Writing .htaccess redirect rules by hand is error-prone even for experienced developers — the regex syntax is unforgiving and the consequences of mistakes are immediate and site-wide. The .htaccess Redirect Generator builds correctly formatted redirect rules for the most common scenarios — single URL redirects, domain-wide redirects, HTTPS enforcement, and www/non-www canonicalization — without requiring you to write or understand the underlying regex.

The workflow: generate the rule, copy it into your .htaccess file below any existing rules, save the file, then immediately verify the redirect is working correctly with the Redirect & Header Checker. Confirm the old URL returns a 301 status pointing to the correct destination, with no redirect chains and no loops. If anything looks wrong, restore your backup immediately and diagnose before trying again.

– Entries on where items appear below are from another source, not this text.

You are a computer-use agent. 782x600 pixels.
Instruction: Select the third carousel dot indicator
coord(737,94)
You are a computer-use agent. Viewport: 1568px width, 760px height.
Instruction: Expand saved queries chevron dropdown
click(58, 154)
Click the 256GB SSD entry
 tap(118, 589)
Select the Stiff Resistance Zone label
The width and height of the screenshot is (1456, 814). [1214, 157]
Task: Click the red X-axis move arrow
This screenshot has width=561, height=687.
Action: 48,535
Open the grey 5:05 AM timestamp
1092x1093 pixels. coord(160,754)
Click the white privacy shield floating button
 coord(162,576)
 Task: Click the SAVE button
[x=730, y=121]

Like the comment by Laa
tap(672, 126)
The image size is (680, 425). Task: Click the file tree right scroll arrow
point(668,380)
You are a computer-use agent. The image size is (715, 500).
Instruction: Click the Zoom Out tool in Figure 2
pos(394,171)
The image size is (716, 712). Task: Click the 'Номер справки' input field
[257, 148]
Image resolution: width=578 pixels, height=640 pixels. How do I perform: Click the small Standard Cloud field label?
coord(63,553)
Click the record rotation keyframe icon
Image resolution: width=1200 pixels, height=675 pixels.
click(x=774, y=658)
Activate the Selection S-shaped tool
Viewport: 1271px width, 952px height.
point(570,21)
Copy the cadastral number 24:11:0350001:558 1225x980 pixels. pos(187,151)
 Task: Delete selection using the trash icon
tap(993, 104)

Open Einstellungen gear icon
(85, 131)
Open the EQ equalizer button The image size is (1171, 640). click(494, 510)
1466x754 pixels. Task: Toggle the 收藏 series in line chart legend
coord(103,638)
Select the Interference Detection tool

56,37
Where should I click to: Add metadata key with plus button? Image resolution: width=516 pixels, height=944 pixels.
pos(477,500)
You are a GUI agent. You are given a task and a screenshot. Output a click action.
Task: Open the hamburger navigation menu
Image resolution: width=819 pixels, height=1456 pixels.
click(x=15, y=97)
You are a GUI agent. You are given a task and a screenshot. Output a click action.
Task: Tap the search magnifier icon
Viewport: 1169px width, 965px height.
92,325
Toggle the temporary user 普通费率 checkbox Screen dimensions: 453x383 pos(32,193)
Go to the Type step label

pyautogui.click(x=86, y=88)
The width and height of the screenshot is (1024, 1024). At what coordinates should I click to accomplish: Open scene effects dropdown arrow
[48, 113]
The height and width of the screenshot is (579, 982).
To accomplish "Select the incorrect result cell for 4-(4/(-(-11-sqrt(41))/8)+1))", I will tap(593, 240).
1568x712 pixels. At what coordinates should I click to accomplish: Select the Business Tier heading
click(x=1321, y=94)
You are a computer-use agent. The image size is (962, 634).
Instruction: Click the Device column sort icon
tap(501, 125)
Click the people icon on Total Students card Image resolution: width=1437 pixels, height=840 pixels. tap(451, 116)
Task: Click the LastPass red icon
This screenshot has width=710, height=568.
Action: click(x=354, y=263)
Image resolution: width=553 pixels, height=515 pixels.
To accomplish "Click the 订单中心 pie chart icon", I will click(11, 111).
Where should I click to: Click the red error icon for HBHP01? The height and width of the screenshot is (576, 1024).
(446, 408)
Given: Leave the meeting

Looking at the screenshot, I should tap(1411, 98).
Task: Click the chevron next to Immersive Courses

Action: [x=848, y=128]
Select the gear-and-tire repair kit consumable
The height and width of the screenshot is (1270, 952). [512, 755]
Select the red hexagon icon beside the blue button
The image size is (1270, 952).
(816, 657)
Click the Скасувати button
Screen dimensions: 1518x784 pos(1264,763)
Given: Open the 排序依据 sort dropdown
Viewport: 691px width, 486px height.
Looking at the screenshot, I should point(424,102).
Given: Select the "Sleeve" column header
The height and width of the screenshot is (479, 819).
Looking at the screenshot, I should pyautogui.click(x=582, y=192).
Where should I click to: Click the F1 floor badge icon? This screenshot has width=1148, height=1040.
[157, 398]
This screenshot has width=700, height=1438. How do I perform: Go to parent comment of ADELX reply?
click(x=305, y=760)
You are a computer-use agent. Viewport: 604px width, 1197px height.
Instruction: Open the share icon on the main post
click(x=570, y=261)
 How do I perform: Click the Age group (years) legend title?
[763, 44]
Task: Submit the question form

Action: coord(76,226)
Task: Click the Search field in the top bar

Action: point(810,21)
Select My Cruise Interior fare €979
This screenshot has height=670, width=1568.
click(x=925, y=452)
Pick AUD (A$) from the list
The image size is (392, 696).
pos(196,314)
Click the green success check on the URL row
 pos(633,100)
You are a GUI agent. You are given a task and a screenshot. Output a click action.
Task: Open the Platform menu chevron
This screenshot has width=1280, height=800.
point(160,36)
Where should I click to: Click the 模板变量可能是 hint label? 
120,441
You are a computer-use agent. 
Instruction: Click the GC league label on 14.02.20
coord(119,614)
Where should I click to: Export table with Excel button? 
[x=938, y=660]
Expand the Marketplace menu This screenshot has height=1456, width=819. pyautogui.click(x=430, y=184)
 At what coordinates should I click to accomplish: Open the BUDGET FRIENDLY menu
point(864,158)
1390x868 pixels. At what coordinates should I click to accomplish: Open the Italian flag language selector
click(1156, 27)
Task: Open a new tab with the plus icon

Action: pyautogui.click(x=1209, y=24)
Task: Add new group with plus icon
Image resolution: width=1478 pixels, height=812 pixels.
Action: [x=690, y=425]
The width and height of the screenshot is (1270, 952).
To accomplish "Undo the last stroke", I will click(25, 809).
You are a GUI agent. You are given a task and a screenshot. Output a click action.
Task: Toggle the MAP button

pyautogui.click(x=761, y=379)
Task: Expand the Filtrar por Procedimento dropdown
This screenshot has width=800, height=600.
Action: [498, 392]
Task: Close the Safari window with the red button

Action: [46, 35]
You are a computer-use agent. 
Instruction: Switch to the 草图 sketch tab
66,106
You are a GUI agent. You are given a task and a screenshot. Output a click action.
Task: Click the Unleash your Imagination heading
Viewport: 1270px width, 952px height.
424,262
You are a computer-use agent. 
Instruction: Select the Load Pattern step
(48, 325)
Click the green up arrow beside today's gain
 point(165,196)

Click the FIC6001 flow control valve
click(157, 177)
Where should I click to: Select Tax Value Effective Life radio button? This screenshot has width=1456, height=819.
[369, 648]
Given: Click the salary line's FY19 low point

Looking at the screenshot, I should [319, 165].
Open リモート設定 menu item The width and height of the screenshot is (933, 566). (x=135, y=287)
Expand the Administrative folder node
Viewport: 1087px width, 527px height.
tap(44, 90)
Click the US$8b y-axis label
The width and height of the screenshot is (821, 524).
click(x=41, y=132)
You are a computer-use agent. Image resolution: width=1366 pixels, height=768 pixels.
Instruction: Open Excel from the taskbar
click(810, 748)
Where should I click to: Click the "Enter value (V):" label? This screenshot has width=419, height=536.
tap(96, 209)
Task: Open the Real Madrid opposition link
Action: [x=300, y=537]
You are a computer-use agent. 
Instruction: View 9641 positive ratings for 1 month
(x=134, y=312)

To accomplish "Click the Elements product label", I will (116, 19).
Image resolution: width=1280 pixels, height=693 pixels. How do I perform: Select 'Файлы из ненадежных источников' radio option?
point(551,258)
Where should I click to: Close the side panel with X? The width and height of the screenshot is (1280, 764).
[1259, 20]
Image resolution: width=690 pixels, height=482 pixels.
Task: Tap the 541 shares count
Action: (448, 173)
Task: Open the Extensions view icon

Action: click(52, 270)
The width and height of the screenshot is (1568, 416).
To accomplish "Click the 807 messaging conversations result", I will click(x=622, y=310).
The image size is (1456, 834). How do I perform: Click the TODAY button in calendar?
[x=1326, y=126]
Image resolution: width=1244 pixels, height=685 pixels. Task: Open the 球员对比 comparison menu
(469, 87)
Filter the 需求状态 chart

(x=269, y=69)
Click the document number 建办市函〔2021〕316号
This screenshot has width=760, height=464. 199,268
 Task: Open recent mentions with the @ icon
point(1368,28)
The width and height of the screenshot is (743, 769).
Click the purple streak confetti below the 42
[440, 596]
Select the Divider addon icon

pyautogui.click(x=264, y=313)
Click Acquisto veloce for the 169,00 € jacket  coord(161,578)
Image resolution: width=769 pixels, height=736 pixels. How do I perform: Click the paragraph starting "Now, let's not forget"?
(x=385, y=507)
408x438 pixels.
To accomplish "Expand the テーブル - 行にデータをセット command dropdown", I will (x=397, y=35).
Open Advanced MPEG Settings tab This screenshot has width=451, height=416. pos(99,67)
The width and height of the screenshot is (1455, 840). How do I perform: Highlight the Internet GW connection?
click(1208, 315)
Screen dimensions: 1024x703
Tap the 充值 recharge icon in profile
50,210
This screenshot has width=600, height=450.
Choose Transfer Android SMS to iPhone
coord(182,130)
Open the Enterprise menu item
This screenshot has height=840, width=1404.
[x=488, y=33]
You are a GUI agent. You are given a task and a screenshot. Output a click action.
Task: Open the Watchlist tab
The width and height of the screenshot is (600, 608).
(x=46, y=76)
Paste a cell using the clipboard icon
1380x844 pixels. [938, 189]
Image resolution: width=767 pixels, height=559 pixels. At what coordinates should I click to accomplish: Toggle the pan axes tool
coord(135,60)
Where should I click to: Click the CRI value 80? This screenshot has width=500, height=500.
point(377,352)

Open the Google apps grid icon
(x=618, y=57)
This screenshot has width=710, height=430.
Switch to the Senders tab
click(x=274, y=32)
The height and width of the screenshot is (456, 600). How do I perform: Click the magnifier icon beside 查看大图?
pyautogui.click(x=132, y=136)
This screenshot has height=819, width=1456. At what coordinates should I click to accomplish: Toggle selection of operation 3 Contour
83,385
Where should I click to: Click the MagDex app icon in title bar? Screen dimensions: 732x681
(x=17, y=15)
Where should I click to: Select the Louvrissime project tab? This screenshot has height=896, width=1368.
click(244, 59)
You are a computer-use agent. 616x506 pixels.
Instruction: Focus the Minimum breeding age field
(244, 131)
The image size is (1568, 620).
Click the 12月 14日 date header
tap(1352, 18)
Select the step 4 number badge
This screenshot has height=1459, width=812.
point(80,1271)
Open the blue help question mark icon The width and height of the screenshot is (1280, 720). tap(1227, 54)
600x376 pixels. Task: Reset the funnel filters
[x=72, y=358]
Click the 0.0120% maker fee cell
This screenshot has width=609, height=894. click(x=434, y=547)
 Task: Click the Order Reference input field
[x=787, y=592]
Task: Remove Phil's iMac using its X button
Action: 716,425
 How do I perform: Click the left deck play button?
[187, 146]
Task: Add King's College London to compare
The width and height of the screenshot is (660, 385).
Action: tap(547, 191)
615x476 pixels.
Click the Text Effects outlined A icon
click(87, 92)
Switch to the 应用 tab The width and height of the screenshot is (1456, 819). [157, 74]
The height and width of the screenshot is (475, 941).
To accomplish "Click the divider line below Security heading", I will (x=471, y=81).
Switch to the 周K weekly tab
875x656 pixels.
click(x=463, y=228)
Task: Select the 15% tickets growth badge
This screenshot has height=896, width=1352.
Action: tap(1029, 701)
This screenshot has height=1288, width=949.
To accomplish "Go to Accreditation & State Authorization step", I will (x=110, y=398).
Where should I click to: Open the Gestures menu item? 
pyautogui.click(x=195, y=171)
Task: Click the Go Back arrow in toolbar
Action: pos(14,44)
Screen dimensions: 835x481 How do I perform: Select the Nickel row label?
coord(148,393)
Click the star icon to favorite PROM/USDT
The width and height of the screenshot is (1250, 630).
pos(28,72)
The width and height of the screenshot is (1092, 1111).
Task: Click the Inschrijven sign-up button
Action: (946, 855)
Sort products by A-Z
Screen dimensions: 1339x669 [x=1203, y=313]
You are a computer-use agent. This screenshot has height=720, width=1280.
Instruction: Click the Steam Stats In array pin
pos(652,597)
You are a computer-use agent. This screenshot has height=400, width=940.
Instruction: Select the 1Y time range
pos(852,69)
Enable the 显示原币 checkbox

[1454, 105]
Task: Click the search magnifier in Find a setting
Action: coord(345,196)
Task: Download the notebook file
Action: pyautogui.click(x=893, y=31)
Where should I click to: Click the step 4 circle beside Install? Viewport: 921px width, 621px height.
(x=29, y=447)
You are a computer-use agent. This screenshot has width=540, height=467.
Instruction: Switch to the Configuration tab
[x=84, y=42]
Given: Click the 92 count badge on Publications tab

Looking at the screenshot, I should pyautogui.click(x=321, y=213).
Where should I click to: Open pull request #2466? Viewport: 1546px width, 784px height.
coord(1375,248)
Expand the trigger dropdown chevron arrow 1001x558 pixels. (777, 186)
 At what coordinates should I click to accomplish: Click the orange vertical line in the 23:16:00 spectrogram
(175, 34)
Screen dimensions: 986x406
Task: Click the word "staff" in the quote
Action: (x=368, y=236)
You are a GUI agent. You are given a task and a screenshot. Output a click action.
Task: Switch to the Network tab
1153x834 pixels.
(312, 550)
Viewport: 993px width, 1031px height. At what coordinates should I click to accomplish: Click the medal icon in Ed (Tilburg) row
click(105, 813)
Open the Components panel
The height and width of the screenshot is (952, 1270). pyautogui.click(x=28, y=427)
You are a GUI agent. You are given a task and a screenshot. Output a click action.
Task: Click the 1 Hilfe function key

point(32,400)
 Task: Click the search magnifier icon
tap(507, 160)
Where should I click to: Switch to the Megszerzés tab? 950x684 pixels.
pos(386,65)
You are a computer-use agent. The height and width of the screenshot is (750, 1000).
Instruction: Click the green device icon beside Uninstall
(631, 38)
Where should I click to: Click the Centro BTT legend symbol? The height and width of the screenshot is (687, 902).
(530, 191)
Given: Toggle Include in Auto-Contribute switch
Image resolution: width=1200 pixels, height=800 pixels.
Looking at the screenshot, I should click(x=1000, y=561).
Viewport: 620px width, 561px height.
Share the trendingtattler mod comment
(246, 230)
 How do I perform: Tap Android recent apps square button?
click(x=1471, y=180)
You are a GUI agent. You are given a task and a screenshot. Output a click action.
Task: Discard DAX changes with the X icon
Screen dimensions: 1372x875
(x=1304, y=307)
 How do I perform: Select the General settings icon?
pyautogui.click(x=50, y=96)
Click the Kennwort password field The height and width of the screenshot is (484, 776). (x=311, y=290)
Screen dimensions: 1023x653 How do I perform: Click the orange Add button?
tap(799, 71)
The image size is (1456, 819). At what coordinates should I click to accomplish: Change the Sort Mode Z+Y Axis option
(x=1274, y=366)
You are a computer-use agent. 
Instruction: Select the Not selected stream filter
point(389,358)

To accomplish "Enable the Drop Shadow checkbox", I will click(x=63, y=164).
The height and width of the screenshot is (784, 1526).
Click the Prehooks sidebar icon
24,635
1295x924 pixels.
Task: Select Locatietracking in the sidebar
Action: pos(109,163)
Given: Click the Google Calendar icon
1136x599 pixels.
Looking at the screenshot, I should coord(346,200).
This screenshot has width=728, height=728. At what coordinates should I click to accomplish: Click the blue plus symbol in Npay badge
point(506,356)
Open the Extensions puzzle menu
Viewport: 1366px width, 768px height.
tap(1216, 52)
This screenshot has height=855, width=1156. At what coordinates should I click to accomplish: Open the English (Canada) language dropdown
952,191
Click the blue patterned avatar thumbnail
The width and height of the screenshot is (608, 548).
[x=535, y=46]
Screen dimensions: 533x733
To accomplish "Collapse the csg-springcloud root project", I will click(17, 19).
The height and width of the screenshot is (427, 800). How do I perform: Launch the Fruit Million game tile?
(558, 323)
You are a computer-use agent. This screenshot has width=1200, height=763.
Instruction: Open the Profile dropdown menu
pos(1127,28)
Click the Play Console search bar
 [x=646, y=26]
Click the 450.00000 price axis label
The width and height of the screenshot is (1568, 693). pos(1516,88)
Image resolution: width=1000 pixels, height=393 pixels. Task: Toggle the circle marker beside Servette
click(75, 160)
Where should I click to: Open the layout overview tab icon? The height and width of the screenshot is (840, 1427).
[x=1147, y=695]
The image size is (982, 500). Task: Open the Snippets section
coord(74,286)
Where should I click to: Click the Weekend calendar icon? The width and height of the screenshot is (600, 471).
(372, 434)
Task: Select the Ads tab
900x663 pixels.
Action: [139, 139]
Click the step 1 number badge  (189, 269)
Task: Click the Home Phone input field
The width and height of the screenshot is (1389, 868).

Server-level redirects via .htaccess are faster and more reliable than CMS-level redirects — they execute before WordPress, PHP, or any application code runs, which means they work even when your CMS is having problems. For any redirect that needs to be permanent and reliable, .htaccess is the right place to implement it. Combined with regular checks using the Redirect & Header Checker to catch redirect chains before they accumulate, server-level redirect management is one of the cleanest and most durable parts of a solid technical SEO foundation.